(Collected data)
┄┄┄┄┄┄
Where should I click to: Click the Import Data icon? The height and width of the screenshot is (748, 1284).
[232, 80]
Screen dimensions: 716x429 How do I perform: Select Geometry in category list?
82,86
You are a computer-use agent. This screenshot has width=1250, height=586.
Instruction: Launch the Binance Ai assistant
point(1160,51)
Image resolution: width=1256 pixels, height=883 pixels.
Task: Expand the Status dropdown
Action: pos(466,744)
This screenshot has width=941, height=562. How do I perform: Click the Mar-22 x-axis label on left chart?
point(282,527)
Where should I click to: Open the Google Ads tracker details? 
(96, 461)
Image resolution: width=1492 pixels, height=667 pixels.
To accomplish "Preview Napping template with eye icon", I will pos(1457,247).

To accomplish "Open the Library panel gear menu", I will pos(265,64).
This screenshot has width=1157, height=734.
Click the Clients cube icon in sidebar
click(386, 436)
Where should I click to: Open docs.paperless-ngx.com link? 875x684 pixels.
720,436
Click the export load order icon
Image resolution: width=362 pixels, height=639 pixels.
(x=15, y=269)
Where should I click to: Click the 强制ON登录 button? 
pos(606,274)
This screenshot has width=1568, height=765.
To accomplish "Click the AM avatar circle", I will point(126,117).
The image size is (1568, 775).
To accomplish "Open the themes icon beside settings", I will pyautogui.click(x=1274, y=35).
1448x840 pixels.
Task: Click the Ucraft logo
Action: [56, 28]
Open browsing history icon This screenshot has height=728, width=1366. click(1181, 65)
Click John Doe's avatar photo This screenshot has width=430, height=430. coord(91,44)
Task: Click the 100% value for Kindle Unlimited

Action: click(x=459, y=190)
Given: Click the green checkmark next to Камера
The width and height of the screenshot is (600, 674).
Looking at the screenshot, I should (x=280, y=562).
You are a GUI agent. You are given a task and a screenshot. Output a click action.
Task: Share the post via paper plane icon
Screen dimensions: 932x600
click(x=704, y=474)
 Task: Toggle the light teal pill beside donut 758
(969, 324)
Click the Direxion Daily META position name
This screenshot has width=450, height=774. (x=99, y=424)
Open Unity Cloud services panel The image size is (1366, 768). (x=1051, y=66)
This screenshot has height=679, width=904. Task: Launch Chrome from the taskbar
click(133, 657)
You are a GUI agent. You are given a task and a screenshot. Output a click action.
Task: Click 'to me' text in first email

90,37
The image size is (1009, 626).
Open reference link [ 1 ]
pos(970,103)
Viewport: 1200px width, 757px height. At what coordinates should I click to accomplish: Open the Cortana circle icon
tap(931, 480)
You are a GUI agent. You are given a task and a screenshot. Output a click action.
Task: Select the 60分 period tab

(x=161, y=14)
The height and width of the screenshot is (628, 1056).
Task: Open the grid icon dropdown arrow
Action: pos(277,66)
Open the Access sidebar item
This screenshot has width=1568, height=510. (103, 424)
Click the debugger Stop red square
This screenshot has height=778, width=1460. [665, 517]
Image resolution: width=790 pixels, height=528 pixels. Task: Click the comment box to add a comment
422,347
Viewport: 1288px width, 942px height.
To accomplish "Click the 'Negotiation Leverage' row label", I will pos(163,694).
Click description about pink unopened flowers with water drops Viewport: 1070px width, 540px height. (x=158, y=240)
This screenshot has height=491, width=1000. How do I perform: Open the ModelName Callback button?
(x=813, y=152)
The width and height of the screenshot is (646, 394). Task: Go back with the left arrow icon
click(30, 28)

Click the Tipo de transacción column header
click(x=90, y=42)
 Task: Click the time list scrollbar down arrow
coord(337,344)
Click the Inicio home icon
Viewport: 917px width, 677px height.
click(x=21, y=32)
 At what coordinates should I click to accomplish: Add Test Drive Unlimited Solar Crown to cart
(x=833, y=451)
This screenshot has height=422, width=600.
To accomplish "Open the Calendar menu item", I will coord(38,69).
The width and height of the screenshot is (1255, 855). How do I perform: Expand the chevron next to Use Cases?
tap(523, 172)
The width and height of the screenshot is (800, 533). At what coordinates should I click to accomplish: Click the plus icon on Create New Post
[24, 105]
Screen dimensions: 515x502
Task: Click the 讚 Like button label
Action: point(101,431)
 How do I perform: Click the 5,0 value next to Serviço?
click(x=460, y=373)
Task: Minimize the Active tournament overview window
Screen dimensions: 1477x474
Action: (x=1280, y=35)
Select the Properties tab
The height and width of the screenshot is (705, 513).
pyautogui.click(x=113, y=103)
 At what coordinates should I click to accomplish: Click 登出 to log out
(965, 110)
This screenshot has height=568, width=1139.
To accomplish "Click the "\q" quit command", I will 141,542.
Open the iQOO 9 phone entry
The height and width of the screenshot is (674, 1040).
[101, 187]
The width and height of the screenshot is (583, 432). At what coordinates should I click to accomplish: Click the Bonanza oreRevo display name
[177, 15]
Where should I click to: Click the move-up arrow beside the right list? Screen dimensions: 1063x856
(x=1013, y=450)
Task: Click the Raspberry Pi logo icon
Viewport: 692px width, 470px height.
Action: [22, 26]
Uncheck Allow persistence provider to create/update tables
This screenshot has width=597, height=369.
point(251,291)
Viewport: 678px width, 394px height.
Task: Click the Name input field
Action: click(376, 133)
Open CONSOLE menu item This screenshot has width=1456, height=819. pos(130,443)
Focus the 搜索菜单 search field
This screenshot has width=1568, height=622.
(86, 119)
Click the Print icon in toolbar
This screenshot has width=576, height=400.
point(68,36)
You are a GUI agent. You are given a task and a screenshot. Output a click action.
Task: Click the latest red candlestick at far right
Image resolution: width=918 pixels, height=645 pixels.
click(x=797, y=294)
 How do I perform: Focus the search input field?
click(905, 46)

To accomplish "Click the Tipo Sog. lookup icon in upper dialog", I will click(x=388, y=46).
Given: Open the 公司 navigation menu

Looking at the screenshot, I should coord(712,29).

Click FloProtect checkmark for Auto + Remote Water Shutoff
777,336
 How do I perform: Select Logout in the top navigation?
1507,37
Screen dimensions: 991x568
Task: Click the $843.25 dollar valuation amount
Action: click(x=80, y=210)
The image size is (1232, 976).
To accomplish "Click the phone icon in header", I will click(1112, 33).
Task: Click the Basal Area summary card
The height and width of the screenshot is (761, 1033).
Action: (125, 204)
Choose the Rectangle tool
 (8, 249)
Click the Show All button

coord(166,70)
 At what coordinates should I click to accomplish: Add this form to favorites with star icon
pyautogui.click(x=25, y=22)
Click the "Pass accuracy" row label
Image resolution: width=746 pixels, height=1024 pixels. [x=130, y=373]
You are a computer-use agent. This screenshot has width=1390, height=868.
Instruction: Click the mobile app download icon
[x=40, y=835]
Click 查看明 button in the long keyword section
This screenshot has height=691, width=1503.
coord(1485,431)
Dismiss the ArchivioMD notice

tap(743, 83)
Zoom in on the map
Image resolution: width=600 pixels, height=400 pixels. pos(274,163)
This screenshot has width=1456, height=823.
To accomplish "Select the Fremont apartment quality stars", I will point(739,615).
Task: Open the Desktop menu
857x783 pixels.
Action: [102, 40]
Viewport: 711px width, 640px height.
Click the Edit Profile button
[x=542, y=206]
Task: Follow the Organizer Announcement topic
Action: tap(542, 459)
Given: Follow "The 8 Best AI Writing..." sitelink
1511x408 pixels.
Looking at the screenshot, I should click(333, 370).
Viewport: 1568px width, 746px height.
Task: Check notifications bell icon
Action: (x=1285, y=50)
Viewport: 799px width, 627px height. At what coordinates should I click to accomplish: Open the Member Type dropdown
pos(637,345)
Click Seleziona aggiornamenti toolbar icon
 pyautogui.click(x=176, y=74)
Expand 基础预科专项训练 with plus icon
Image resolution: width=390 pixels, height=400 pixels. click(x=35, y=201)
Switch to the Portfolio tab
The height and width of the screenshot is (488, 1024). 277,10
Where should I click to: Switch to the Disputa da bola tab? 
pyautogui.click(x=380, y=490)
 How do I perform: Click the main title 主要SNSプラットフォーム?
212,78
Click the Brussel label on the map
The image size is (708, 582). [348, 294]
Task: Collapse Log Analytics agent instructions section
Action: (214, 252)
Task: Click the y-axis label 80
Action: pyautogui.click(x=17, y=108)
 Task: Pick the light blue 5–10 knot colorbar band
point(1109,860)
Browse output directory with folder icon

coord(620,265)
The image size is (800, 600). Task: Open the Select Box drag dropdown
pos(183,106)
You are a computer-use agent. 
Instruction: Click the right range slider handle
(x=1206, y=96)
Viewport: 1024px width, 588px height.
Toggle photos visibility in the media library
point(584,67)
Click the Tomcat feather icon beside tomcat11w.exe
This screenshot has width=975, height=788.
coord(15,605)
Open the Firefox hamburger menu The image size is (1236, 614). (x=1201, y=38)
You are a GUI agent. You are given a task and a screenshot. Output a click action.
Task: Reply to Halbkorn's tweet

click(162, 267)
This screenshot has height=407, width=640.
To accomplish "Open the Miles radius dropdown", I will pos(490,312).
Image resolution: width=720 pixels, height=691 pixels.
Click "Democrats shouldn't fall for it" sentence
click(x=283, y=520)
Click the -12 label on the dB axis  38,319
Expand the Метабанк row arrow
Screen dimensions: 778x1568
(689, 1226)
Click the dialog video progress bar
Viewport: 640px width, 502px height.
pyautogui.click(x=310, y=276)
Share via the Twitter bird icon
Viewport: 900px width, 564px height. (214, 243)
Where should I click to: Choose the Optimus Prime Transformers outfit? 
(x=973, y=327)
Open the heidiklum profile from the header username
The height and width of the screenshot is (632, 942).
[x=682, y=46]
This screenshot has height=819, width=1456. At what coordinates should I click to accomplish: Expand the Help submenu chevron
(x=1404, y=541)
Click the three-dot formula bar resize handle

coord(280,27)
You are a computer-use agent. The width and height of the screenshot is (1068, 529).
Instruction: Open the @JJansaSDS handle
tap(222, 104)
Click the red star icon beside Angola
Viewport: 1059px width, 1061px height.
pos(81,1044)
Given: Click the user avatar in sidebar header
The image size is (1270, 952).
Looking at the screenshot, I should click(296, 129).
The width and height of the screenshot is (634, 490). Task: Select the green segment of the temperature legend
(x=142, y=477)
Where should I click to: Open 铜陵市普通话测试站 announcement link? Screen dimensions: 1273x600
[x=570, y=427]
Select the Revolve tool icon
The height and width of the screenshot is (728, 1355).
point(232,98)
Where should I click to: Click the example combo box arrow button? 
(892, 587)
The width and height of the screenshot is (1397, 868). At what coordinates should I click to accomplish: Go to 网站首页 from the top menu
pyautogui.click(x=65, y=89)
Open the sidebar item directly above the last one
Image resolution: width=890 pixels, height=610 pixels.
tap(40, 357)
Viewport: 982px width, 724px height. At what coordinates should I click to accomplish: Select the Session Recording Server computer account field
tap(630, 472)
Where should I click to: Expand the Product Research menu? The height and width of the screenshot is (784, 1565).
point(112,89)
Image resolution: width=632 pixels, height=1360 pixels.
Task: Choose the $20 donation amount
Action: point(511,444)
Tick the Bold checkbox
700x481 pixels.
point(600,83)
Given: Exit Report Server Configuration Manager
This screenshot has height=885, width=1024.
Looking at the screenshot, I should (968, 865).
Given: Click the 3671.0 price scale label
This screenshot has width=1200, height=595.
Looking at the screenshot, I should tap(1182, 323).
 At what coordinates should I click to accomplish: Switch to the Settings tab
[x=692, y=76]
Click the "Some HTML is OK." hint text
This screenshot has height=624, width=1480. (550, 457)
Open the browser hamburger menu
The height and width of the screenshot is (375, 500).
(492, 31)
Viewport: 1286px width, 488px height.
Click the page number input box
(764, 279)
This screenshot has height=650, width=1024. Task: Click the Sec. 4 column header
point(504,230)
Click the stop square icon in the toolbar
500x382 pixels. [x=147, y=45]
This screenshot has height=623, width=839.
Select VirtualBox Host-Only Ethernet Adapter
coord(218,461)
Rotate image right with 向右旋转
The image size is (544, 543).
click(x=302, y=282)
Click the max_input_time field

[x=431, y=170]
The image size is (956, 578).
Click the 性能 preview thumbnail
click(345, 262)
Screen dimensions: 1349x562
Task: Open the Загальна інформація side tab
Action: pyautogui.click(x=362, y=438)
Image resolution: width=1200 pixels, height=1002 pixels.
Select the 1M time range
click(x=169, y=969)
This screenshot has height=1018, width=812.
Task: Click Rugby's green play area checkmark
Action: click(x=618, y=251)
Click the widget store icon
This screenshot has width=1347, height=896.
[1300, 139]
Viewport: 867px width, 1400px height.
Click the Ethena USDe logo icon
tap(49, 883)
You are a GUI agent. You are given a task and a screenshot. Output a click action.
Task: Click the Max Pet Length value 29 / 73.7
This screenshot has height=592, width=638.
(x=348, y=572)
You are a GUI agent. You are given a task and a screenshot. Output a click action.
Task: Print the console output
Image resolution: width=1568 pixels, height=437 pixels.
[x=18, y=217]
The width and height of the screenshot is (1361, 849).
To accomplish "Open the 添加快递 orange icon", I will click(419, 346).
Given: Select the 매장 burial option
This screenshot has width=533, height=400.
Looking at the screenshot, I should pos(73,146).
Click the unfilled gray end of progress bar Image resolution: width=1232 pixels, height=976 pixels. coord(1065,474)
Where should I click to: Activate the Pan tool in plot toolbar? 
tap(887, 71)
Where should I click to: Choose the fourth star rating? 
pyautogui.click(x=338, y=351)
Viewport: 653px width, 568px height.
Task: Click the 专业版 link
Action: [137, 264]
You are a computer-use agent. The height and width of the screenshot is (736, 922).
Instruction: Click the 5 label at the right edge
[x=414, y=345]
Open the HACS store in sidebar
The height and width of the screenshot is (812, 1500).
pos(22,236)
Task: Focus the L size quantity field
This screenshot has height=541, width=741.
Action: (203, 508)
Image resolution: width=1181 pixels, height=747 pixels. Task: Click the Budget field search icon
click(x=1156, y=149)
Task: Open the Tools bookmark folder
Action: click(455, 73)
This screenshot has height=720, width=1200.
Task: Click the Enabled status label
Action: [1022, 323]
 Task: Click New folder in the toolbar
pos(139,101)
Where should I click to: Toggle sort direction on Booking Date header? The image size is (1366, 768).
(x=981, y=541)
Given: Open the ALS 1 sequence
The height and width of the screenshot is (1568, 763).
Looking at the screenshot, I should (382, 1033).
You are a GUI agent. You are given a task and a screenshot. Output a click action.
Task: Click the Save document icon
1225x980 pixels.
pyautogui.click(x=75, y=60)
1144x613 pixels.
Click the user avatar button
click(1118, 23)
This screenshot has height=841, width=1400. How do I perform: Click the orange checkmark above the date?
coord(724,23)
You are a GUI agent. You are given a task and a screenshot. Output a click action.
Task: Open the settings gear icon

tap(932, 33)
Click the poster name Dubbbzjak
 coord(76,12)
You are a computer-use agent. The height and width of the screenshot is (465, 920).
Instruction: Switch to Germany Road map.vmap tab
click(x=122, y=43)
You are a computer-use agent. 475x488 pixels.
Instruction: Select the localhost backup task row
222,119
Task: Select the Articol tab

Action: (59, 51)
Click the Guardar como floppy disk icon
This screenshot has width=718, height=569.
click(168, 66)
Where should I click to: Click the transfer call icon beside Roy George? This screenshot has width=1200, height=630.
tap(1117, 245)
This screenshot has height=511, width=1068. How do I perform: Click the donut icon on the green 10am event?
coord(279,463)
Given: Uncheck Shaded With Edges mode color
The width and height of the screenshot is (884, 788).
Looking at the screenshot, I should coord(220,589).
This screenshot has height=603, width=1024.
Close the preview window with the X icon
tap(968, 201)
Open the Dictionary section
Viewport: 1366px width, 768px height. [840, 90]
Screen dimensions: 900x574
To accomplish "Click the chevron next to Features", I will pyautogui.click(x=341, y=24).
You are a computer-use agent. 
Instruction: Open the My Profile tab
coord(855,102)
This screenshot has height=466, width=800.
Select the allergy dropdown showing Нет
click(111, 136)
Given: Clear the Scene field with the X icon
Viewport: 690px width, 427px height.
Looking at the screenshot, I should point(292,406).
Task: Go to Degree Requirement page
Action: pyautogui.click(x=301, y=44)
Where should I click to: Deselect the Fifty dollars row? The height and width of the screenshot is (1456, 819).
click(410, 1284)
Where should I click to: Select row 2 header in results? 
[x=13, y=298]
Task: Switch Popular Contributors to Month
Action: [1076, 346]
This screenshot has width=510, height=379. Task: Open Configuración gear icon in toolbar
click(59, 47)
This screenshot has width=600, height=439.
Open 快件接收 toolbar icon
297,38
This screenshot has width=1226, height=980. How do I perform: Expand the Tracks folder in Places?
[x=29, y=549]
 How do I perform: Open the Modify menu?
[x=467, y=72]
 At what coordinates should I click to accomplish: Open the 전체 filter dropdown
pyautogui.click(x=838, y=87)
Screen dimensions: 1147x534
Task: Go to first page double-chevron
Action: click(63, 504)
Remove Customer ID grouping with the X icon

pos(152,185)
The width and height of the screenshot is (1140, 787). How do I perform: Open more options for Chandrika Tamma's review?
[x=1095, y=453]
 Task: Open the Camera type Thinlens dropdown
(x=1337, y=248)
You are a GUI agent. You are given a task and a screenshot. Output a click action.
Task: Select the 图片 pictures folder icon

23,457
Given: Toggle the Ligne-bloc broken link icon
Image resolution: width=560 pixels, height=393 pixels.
┄┄┄┄┄┄
Find every line of the records holding "Print". Answer with the count alone.

[SOLUTION] 2